Since the Cable object will advance the clock to make the packet move,
if you implement the Interface objects on distributed hosts, you'll
have to inform them of the time to avoid them sending packets in the
past. You need to explicitely state the times, since using TCP you
can receive messages from different hosts out of order, real-clock wise.
Do you really have to make a distributed simulation?


--
__Pascal Bourguignon__ http://www.informatimago.com/
Kitty like plastic.
Confuses for litter box.
Don't leave tarp around.
Alex Fraser

2005-09-25, 7:57 am

<rishi.shah@patni.com> wrote in message
news:1127596352.312029.273640@z14g2000cwz.googlegroups.com...
> I am implementing a project in c++/unix in which I need to simulate a
> CSMA MAC layer.
> The project is a simulation of peer to peer network where is each peer
> is a process on some unix machine.
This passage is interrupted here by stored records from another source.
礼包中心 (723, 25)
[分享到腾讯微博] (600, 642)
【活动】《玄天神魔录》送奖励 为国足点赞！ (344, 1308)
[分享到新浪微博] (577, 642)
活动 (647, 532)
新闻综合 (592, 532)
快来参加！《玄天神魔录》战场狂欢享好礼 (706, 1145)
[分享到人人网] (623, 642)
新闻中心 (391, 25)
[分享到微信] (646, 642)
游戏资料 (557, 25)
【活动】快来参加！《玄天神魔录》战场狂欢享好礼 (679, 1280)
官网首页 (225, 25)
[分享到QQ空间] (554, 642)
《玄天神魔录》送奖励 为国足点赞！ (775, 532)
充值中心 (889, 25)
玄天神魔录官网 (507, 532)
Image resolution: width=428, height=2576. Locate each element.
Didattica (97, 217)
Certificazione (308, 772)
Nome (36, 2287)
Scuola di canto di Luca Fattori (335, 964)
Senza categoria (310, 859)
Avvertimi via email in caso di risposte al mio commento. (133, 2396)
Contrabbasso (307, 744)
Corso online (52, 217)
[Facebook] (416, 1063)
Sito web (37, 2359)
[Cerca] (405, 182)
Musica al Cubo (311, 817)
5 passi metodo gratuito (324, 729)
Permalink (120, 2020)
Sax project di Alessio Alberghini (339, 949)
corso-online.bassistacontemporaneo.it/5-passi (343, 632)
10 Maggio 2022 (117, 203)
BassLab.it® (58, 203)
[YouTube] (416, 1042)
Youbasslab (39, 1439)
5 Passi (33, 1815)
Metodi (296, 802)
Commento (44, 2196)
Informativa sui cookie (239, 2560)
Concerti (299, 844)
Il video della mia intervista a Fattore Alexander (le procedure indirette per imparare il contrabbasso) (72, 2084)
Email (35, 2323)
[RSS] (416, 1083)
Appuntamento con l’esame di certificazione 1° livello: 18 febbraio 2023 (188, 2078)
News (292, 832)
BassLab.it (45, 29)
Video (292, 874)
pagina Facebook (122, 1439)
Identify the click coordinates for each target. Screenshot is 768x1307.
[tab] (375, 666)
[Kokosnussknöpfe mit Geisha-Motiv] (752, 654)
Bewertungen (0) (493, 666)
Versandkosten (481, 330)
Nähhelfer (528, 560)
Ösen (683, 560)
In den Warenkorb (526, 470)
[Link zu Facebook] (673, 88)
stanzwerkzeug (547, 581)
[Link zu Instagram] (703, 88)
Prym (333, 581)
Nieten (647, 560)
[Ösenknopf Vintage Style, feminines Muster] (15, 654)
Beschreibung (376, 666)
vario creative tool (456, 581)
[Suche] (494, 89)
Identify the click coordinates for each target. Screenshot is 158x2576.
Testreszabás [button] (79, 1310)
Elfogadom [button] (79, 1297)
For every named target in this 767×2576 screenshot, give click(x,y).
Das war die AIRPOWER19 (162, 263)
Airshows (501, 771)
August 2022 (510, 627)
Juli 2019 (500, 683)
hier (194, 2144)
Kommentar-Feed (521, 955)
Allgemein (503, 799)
Though each client has a separate
> TCP communication line, I have to assume that they have a common line
> and each of the process has to follow the CSMA mechanism while
> transmitting that is if there is a collision while transmitting then
> both the processes have to revert back and transmit after some random
> interval of time. I have to assume that the entire network is runnning
> on a 9.6kbps line. Each peer notifies every other client if it sends a
> packet on the common line.
> I am struggling as to how to design such a network where I have to
> detect a collision since there is no delay in the unix socket
> communication. One idea could be to send the packet to a recipient,
> wait for x msec and then send a signal to the recipeint to go ahead. If
> the sender receives a packet from some other source during the xmsec
> wait time then it will not send the signal and the recipient will
> discard the packet.


I presume you intend to handle the case where A sends to B at the same time
as C sends to D.

Note that AIUI, in a half-duplex Ethernet network compliant with the
specification, a collision anywhere will always be detected by the senders.
Thus the situation Pascal described where the packets cross on the
transmission line does not occur. The guarantee is provided by specifying
that the minimum transmission time (implied by way of a minimum frame size)
is longer than the maximum propagation time between any two nodes. I think
simulating this simplifies matters.

Another thing that would almost certainly simplify the problem (timing
issues in particular) is having all transmissions go via a "hub" process, if
that is an option.

You might be better off asking about this in another group such as
comp.programming since the difficulties are not Unix-specific.